Wednesday, March 21, 2012

Tell Me a Story


My dad told me a story a couple of weeks ago about when he was a boy and I think it’s worth repeating. He’s quite the storyteller, so I won’t be able to do it justice, but I would like to try because it bears testimony to just how fast a culture can change. Dad used to tell my kids stories. Some of them he made up and some of them were traditional favorites that he told like he knew the characters personally. My kids called them “Papa stories”.
He started out something like this, “You hear people talk about east Texas in the 1940’s and 50’s, about how many people, especially in the rural areas, were poor. When I think back, though, I really don’t remember that many people having it all that hard………… except for us. Now, we were poor. Yeah, we were poor.”

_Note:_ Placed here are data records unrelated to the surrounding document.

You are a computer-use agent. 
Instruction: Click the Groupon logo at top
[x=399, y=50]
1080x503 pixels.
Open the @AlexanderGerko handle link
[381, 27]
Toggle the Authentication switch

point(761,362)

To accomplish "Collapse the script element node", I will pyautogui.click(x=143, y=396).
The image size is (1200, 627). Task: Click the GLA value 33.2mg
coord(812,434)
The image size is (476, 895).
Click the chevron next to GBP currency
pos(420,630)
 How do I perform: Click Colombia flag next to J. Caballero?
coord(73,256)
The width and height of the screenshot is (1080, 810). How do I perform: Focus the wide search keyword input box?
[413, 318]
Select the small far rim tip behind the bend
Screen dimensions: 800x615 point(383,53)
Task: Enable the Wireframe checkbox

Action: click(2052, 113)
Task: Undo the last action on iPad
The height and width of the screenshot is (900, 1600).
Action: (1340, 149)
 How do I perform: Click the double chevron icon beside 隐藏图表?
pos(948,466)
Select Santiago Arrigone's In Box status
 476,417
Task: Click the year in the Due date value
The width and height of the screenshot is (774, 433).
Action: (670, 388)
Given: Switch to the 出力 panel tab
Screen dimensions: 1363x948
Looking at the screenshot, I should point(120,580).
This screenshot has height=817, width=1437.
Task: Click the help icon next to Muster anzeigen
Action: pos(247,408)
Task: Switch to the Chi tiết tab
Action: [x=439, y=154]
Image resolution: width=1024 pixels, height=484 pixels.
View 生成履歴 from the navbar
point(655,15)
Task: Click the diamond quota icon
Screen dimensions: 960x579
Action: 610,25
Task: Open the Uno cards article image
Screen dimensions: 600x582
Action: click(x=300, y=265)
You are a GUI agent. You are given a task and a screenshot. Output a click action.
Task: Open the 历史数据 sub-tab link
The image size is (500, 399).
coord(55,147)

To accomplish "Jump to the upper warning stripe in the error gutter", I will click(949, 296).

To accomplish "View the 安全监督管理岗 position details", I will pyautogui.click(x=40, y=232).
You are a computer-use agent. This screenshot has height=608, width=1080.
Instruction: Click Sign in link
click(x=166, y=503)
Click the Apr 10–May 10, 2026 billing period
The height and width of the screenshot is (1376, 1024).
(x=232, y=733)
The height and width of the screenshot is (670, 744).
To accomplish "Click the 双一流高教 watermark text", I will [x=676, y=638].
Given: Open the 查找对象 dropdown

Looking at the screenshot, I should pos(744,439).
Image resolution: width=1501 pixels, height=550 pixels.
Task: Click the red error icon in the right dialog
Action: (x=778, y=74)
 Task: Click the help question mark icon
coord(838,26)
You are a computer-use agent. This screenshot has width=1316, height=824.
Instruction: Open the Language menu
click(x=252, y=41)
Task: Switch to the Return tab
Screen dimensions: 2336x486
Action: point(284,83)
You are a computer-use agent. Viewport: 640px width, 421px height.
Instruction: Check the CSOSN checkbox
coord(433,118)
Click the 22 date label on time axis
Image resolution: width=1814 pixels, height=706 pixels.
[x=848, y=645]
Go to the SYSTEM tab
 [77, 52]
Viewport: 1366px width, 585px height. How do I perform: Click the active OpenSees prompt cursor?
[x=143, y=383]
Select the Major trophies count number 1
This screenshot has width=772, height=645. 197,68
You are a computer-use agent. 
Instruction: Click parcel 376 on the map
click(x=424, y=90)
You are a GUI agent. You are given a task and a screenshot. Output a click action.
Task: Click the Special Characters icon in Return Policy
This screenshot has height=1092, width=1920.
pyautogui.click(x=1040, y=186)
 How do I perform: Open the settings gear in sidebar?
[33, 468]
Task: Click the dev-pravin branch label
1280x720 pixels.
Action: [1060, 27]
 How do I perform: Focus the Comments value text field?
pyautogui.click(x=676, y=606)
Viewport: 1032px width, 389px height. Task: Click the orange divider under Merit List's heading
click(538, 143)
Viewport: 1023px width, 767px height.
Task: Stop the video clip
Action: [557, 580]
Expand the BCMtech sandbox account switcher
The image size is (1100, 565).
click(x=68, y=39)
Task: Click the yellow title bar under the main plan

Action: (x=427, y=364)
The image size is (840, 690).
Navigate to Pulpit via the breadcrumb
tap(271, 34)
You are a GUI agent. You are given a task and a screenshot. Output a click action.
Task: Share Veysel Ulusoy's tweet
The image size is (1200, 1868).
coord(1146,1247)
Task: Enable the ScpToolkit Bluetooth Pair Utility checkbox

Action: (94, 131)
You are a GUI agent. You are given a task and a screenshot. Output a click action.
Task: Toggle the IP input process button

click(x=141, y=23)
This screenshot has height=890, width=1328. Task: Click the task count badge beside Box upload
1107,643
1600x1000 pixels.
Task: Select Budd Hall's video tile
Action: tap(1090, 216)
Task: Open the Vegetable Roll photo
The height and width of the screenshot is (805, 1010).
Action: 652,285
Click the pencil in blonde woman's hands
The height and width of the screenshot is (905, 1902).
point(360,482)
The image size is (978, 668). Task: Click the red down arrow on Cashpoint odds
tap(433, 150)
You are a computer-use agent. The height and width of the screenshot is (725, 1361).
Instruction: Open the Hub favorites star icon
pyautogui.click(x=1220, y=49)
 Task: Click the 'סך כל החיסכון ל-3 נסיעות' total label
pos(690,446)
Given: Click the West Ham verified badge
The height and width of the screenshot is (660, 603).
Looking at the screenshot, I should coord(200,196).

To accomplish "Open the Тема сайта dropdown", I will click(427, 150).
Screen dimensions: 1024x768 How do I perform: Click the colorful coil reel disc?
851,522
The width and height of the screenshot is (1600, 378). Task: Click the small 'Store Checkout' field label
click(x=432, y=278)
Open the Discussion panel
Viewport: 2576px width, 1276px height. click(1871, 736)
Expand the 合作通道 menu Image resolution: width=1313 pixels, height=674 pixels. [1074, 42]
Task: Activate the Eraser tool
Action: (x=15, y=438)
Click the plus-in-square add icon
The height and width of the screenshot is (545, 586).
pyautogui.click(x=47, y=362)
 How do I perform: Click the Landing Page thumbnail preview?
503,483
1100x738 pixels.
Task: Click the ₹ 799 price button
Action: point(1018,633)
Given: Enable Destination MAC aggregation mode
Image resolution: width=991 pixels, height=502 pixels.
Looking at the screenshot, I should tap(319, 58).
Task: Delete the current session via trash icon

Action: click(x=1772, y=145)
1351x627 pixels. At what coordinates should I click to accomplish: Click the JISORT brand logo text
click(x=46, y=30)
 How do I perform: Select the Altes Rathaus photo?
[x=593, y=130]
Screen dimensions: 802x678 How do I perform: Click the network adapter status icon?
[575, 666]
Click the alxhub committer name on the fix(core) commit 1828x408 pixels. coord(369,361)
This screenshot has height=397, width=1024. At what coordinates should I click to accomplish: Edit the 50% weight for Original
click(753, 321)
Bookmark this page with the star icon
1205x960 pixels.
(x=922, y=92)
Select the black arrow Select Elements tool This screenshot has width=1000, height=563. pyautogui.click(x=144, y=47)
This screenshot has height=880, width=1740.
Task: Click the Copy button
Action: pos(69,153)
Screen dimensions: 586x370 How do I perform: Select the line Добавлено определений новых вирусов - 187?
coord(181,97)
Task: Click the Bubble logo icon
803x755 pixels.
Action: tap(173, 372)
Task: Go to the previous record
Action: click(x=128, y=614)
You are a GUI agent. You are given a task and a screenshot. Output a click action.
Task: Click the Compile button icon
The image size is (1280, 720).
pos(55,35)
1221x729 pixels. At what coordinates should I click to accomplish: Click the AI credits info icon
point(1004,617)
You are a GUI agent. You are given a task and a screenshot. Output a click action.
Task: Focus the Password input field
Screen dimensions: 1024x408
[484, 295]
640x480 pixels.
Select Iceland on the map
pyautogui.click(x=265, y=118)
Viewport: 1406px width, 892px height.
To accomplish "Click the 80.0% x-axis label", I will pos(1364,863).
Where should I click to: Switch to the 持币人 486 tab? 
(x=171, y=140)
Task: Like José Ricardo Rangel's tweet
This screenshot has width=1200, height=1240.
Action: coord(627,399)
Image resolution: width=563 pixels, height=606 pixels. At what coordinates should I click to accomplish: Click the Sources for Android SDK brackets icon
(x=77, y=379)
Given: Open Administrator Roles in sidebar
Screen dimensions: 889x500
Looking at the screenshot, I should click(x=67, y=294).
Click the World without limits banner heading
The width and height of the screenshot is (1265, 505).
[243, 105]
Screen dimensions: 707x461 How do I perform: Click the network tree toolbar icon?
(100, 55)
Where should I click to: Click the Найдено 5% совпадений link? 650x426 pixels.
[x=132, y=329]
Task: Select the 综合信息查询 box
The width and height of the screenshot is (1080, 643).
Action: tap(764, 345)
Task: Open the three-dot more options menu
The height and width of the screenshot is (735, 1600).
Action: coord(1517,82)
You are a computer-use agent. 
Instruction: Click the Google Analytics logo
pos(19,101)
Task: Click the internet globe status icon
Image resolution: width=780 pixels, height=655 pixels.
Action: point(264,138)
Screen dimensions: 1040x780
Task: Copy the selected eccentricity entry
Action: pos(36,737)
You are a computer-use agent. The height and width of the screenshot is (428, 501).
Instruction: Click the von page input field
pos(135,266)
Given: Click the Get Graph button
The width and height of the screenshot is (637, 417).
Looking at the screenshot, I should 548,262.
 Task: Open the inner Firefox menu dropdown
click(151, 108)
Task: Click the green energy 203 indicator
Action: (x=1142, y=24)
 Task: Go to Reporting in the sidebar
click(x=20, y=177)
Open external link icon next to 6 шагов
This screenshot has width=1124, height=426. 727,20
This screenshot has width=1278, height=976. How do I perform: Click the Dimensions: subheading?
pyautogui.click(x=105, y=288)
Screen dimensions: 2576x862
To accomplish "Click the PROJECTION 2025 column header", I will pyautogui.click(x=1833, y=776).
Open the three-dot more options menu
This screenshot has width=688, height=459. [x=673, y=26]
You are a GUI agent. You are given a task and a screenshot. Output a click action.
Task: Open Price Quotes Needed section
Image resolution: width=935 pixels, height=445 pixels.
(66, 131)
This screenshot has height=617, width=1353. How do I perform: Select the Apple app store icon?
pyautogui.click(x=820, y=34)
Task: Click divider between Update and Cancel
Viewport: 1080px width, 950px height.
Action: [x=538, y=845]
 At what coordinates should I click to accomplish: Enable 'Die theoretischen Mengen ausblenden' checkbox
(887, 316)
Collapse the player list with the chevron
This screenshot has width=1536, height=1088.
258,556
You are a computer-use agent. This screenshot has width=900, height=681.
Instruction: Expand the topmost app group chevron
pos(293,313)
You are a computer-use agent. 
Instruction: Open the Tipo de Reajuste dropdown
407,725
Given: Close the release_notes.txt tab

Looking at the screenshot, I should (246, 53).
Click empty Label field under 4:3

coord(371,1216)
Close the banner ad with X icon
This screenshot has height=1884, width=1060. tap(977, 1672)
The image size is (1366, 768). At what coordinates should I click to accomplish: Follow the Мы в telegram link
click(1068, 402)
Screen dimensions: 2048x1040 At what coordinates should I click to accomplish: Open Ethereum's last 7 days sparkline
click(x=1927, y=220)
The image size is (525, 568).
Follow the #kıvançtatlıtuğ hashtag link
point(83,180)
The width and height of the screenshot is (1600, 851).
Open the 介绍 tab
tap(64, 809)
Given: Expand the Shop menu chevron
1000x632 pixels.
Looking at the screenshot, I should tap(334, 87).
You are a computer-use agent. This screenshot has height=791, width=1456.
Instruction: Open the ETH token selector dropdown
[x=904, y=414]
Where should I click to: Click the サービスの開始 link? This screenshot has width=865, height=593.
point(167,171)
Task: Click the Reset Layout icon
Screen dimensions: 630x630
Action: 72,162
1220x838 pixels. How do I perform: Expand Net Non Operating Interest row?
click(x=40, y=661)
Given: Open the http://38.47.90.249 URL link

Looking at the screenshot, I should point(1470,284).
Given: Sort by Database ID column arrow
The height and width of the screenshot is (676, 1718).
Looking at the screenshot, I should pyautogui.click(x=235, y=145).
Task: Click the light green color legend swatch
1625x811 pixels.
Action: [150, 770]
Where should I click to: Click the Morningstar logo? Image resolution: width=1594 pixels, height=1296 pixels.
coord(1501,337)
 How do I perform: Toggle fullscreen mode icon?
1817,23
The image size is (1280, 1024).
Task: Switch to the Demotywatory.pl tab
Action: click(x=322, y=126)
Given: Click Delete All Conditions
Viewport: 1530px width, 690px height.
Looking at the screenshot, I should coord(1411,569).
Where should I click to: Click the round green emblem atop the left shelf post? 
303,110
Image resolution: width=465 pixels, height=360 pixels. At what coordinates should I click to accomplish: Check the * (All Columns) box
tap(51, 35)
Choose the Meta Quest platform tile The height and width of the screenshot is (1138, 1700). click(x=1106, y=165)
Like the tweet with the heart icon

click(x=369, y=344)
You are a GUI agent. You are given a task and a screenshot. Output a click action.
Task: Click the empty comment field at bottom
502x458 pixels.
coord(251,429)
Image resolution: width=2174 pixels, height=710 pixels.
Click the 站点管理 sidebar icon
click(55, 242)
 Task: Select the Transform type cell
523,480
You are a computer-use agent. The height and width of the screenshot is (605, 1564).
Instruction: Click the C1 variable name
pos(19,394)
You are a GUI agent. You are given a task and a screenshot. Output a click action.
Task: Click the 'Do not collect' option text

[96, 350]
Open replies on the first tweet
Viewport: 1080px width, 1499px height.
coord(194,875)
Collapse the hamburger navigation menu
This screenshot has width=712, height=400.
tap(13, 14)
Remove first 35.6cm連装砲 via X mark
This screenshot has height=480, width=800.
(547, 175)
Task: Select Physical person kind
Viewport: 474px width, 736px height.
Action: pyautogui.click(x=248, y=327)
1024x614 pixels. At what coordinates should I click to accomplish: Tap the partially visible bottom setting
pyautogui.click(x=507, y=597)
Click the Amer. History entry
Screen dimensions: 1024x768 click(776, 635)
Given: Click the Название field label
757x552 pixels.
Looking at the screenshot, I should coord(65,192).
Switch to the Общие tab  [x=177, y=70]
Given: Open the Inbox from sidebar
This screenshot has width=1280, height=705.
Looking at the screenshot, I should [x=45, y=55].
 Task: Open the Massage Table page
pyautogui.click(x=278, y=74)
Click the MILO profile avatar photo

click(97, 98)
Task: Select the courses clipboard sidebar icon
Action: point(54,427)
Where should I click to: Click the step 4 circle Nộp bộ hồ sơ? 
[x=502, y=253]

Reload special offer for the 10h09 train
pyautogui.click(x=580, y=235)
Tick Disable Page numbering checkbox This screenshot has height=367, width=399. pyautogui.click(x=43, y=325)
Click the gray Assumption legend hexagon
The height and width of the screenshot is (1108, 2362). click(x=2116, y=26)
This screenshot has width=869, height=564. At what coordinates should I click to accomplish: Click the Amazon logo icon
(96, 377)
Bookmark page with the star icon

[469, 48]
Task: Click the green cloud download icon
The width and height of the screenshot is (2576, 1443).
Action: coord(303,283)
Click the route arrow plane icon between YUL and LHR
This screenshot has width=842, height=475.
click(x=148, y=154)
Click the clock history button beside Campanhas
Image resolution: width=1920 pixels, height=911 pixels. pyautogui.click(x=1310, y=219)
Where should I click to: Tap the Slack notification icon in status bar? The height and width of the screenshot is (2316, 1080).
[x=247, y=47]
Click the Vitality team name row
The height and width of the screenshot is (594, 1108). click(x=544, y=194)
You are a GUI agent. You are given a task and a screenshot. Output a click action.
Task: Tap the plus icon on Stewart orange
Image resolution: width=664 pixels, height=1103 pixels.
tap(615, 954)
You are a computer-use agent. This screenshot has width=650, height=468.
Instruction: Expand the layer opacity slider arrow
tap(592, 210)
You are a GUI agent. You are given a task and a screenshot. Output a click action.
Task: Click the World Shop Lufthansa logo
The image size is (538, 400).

My grandma didn’t marry my grandpa until she was 30. My grandpa was a circuit preacher. My dad called them Ma and Pa. They married in their thirties and had 5 children. Ma had a stroke and was paralyzed on one side afterward. She had been a schoolteacher in her younger years. Pa tried everything to make ends meet and put food on the table. He tried tomato farming for a couple of years and kept my dad home a lot from school to help him with the planting. One day, my dad’s teacher, Mrs. Malone, sent a sealed envelope home with my dad and told him to give it to his ma. He said he wasn’t sure what it said, but ma got red in the face and picked up her Big Chief tablet and wrote out three pages (front and back) and put that letter in an envelope (unsealed), and told my dad to give it to Mrs. Malone when he got to school. Dad got about halfway to school and decided he had better take the letter out and read it. “I was glad I did” He said. Ma had written three pages on the trials and hardships of poor people in rural east Texas and how families had to work together to make it. Then at the very end, she wrote, “And besides all that, he really doesn’t like to go EVERY day, anyway.” He took the letter and buried it in a field, but said he had wished many times since then that he would have kept it. What a treasure that would have been. I would have loved to have read it. I never even got to meet my grandmother. She died before I was born, but stories like these help her to live on.